Background: Gastric cancer (GC) remains a global health challenge due to its high mortality rate and the lack of specific diagnostic methods. The accuracy of early diagnosis significantly hinders effective treatment, necessitating advanced techniques to dissect its complexity. Exosomes are extracellular nano-sized vesicles and secreted by various cells. Mounting evidence indicates that exosomes contain a wide range of molecules, such as DNA, RNA, lipids, and proteins, and play crucial roles in multiple cancers including GC. However, the regulatory mechanism of exosomes in GC remains to be further explored. This study leverages transcriptome analysis to explore the relationship between exosomes and GC and clarify its potential mechanisms, in order to identify novel prognostic markers and therapeutic targets in GC. Methods: The Cancer Genome Atlas Program (TCGA) and Gene Expression Omnibus (GEO) were used to verify the expression of P4HA3 in GC tissues and exosomes.
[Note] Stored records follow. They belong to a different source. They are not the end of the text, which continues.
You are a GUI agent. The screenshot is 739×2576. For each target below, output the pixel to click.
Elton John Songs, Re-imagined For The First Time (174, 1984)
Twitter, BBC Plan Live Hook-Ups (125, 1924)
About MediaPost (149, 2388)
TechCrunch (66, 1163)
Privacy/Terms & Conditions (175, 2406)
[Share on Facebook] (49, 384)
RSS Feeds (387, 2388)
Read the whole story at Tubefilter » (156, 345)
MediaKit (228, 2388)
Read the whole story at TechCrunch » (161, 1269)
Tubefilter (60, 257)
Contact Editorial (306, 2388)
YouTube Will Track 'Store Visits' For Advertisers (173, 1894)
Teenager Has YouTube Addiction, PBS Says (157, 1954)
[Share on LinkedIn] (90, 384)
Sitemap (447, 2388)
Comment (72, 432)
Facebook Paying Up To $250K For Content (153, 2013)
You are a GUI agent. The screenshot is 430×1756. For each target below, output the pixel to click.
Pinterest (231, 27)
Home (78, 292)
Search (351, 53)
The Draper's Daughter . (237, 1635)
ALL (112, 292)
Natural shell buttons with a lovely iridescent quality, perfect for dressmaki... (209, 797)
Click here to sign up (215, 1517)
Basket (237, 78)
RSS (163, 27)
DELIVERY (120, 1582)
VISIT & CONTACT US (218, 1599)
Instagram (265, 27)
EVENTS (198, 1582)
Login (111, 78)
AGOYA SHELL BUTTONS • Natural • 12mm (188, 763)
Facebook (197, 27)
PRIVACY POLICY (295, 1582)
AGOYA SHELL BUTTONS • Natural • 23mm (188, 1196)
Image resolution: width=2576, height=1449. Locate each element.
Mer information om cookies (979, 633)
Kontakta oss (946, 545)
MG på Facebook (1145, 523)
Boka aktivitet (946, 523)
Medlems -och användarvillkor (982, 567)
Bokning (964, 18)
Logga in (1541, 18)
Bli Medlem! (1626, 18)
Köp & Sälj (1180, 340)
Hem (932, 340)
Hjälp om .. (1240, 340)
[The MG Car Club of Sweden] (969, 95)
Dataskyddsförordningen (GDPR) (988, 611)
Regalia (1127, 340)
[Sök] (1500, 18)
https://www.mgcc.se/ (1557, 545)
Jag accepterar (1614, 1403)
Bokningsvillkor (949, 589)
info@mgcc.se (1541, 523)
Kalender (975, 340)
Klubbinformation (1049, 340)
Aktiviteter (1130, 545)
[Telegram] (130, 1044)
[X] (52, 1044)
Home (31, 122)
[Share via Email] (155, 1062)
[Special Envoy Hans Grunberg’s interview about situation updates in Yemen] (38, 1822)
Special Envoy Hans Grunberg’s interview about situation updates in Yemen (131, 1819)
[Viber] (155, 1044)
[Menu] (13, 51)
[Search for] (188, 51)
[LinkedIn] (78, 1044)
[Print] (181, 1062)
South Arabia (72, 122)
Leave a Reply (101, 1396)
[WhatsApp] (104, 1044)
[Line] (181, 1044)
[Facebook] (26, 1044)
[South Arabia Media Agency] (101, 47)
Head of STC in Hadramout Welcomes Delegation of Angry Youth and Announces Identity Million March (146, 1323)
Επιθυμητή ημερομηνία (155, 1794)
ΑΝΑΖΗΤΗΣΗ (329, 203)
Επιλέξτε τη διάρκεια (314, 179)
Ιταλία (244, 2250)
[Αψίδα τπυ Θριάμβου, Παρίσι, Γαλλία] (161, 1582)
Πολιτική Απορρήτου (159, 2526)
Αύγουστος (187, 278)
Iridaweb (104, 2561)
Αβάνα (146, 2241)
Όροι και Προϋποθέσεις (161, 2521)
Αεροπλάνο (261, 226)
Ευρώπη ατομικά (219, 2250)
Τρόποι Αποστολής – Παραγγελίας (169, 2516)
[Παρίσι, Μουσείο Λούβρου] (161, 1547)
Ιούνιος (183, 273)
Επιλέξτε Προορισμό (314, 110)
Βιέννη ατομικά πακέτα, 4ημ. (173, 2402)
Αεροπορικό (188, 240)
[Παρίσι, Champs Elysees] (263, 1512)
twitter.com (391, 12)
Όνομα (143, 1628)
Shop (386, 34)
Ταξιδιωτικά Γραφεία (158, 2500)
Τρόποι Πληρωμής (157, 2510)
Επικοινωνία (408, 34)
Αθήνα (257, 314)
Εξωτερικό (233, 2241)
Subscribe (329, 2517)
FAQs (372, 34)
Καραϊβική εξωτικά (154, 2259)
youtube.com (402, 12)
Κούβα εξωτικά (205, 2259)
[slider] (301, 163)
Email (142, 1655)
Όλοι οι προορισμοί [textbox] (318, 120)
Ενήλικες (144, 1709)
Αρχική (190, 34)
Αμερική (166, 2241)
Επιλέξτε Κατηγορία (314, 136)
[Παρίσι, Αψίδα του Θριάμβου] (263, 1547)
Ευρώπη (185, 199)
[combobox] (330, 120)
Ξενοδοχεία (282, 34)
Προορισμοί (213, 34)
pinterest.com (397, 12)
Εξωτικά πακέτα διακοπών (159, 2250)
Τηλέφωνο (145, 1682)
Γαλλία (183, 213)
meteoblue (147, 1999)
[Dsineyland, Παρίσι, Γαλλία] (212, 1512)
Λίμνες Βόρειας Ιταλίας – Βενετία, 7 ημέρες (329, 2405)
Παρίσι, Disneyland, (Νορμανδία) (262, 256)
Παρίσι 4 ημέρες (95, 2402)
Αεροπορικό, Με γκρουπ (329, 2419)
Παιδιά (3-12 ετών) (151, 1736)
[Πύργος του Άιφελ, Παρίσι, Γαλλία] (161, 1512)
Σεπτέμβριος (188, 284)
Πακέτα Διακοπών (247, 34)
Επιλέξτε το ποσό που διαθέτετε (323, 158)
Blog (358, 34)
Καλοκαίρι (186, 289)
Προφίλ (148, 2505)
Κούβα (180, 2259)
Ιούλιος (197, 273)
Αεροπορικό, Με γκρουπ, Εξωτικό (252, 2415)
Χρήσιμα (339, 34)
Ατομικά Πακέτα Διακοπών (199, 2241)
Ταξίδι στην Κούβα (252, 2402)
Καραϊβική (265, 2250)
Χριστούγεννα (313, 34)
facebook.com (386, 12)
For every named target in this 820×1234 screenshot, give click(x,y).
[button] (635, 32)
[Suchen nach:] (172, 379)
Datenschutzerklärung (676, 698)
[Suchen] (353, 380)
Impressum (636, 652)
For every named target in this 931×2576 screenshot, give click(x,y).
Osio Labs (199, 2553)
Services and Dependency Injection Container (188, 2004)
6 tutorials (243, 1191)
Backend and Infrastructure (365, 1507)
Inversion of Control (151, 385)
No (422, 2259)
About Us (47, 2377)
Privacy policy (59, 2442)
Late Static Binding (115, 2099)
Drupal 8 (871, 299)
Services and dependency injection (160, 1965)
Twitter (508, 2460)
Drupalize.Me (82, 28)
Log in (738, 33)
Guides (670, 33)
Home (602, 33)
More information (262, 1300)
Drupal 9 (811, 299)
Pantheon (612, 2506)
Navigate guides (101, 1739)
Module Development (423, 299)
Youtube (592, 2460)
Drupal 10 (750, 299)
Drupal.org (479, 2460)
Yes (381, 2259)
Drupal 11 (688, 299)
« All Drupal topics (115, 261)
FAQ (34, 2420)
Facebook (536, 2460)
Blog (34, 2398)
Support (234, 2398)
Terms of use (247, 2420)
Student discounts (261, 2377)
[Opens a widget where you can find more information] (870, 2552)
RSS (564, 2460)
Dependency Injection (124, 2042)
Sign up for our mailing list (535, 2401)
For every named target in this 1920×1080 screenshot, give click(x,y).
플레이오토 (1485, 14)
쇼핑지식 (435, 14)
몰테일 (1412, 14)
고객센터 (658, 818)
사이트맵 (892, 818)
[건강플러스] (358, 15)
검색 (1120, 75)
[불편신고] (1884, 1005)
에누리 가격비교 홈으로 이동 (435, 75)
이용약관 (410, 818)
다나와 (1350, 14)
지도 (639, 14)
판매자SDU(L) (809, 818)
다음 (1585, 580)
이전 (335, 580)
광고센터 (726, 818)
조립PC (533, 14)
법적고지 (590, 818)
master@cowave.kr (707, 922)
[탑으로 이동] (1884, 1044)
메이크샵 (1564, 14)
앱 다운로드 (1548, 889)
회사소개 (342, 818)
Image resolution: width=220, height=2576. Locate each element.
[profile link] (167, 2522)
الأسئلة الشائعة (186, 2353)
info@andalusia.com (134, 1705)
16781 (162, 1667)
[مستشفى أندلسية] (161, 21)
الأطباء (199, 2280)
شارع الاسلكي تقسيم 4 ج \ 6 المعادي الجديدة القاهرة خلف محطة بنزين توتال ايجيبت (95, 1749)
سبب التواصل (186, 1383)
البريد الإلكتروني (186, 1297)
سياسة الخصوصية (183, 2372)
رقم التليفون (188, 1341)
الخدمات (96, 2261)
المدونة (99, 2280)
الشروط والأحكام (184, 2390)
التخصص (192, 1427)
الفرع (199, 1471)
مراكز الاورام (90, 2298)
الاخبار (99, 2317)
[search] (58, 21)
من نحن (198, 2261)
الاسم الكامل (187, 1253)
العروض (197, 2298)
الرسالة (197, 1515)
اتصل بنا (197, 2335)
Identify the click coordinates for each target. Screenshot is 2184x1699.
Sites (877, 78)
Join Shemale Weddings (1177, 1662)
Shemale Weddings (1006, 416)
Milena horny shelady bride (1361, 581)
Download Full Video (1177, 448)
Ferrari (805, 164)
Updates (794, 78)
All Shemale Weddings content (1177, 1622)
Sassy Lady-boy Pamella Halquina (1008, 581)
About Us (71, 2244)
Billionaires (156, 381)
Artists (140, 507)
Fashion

ROC curve and Kaplan-Meier curve were constructed to determine the diagnostic value and prognostic significance of P4HA3. The correlation between P4HA3 and GC stages were analyzed and its functional enrichment was evaluated. Next, the expression of P4HA3 in other cancers were evaluated by pan-cancer analysis. Finally, the expression of P4HA3 in vivo and in vitro in GC and its regulatory mechanism were further explored. Results: P4HA3 was widely expressed in GC and other cancer tissues, which was associated with the stages and poor prognosis of GC. The results of P4HA3 enrichment analysis and immune infiltration indicate that P4HA3 may participate in the epithelial mesenchymal transformation (EMT) process of GC, the results were confirmed in our subsequent mechanism verification. Finally, the experimental results in vivo and in vitro showed that P4HA3 was also upregulated in GC. It indicated that exosome P4HA3 may be a potential diagnostic and prognostic biomarker in GC, which may promote EMT through the COL1A1 cascade and enhance the invasion and metastasis ability of GC cells. Conclusion: P4HA3 is highly expressed in exosomes and significantly associated with poor prognosis of GC, which may promote EMT through the COL1A1 cascade and enhance the invasion and metastasis ability of GC cells. In summary, we demonstrated that P4HA3 is a promising diagnostic and therapeutic biomarker for GC.